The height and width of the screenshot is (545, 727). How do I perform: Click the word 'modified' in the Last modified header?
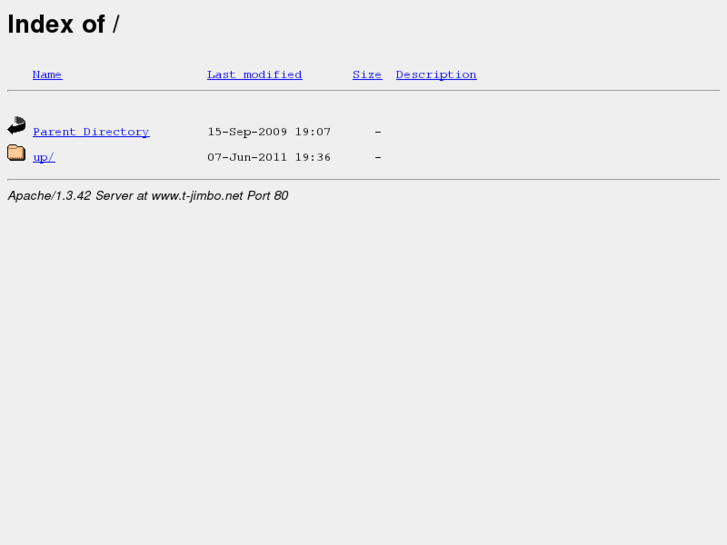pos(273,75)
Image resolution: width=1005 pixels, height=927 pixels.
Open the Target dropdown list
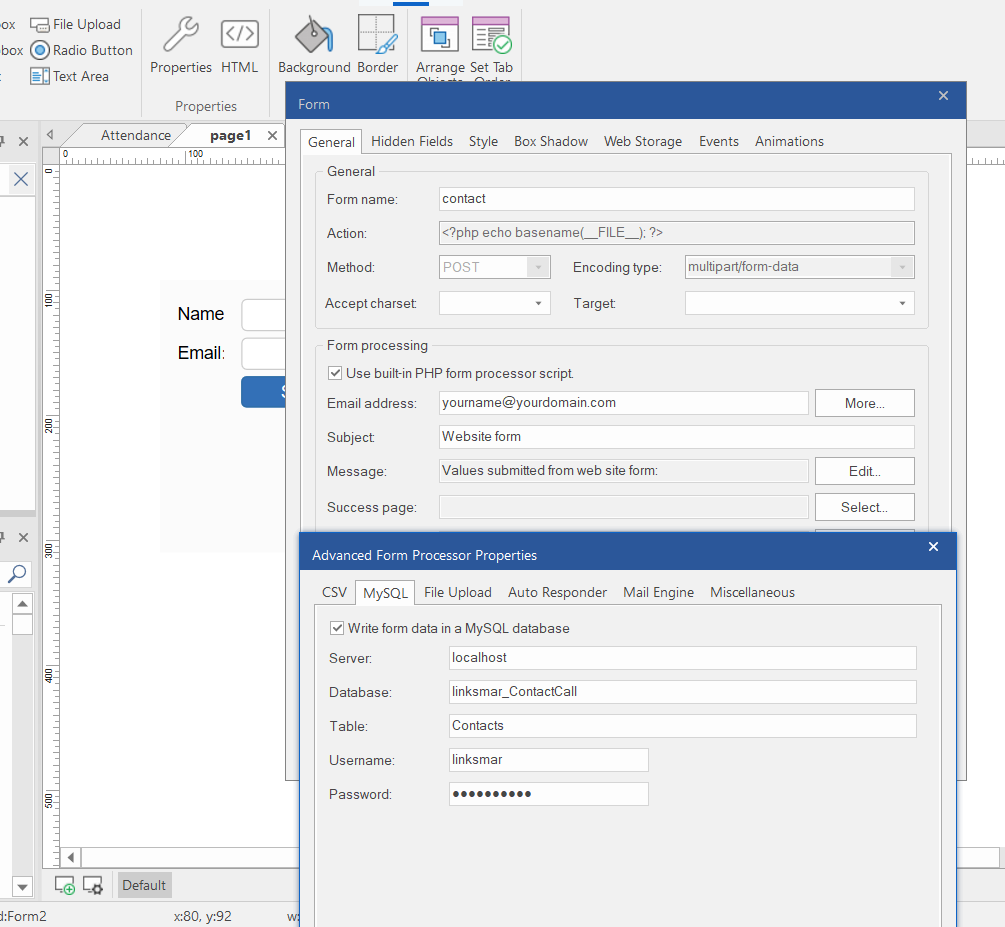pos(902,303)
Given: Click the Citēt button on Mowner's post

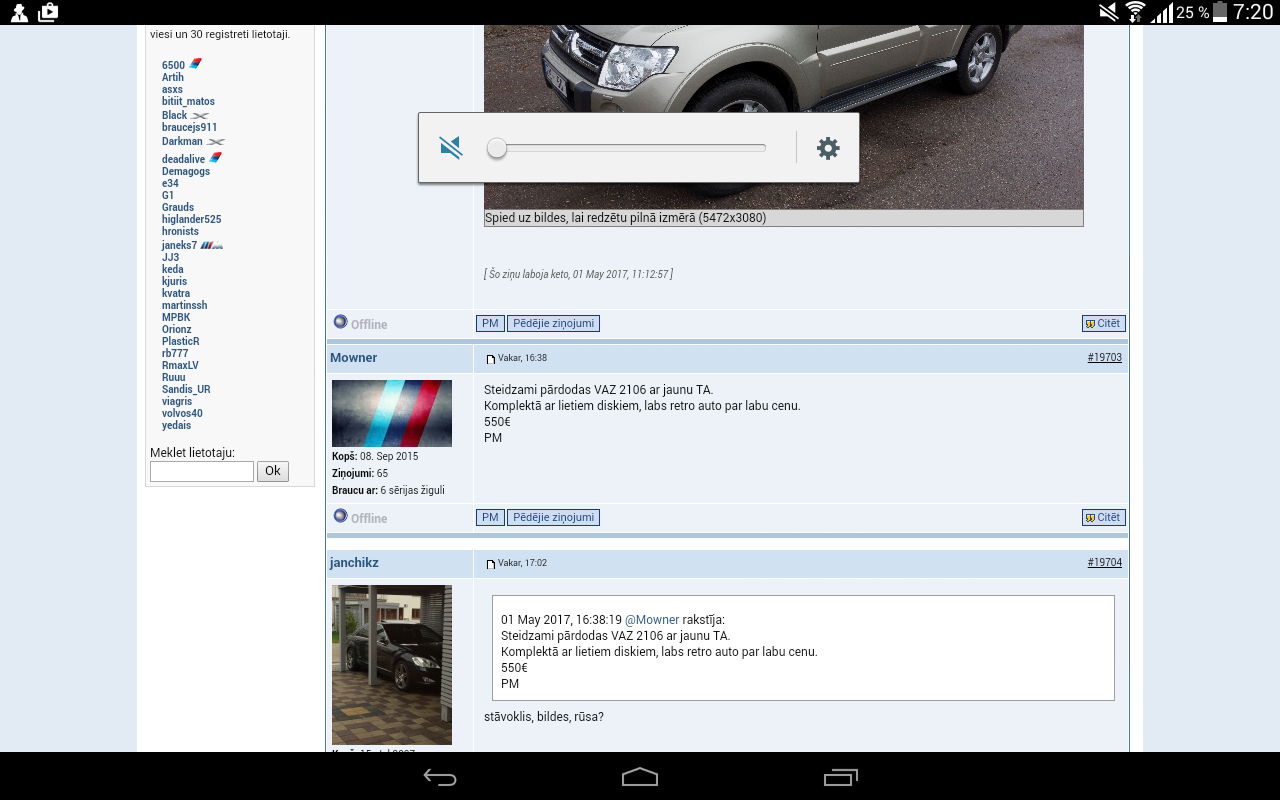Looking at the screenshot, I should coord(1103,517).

• • • •

Written problem:
Which lines in the rows above contain the word "Click"? Show each of them in full.

Final result:
The height and width of the screenshot is (545, 727). How do I perform: Click the word 'modified' in the Last modified header?
Given: Click the Citēt button on Mowner's post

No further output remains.